Distinguished Alumnus Kenichi Miura Recalls Career Path That Started With ILLIAC IV
When Kenichi Miura was working toward his PhD in Computer Science at Illinois, he assumed he was destined to work in academia in his native Japan. Eventually he would – but not before taking a decades-long detour thanks to an unexpected job offer and the lure of California.
Back on campus in April to accept the College of Engineering’s Alumni Award for Distinguished Service, Miura (MS CS ’71, PhD ’73) said that a CS professor who worked in the department at the time, Saburo Muroga, maintained strong contacts with Japanese companies.
“Somebody from Fujitsu came here and learned that there was an independent student from Japan, which is me,” Miura said. “That’s how I got recruited -- and the condition was that I work in Sunnyvale, California.
“So I said, ‘Yeah, I’ll take it,’” he said with a big laugh.

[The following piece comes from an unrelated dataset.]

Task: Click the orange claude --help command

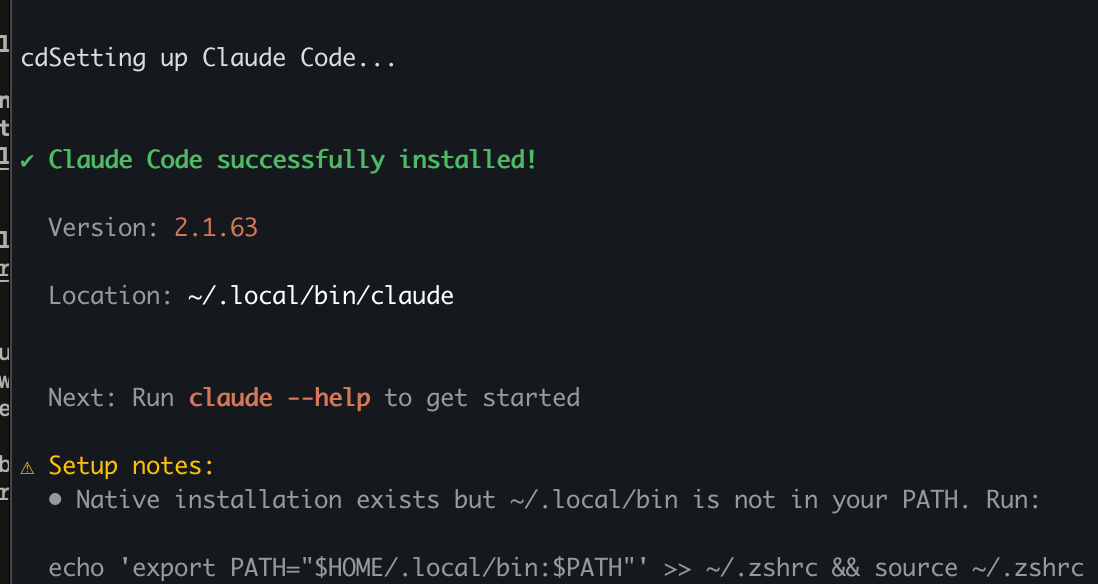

Miura went on to a long, distinguished career with Fujitsu as both a researcher and an executive. He contributed to Fujitsu’s VP series of vector supercomputers, and also had a hand in creating systems for high-speed execution of scientific computational applications through his expertise with parallel algorithms.
Miura was honored in 2009 with the Seymour Cray Computer Engineering Award from the IEEE Computer Society. That year he also established Illinois Computer Science’s Kenichi Miura Award, honoring a graduate student for excellence in high performance computing.
Miura spent virtually his entire career working on high performance computing, starting with his work at Illinois as a research assistant on ILLIAC IV, the first real supercomputer.
Fujitsu sent Miura to Sunnyvale based on supercomputing, too, but with a different approach than ILLIAC IV’s massive parallelism. The company had formed a joint partnership with Amdahl Corporation, led by the influential computer architect Gene Amdahl, who Miura said was building a high-performance mainframe computer that did not rely on parallel computing, but on what was the latest semiconductor technology.
“It’s just one processor, but very fast circuits,” Miura said. “So I worked with both (approaches). Not very many people did that.”
From 2003 to 2008, Miura directed the Japanese National Research Grid Initiative, NAREGI, an effort to build a national academic grid of computers. It was similar to the United States’ TeraGrid project, which included the National Center for Supercomputing Applications at Illinois.
And Miura did, with NAREGI, finally make it to his original destination, academia. The job included an appointment at the National Institute of Informatics in Tokyo. Miura remains an emeritus professor.
Miura said he spent his time on campus moving between a fairly small set of locations – his office, classroom, laboratories, the Union and his old apartment – which sat just about where the Thomas M. Siebel Center for Computer Science is now built.
Miura noticed his old home was gone during a campus visit a few years ago, while talking with National Center for Supercomputing Applications Director and Thomas M. Siebel Chair in Computer Science Bill Gropp.
“I complained to Bill Gropp at that time, ‘Hey, I used to live here!” Miura joked.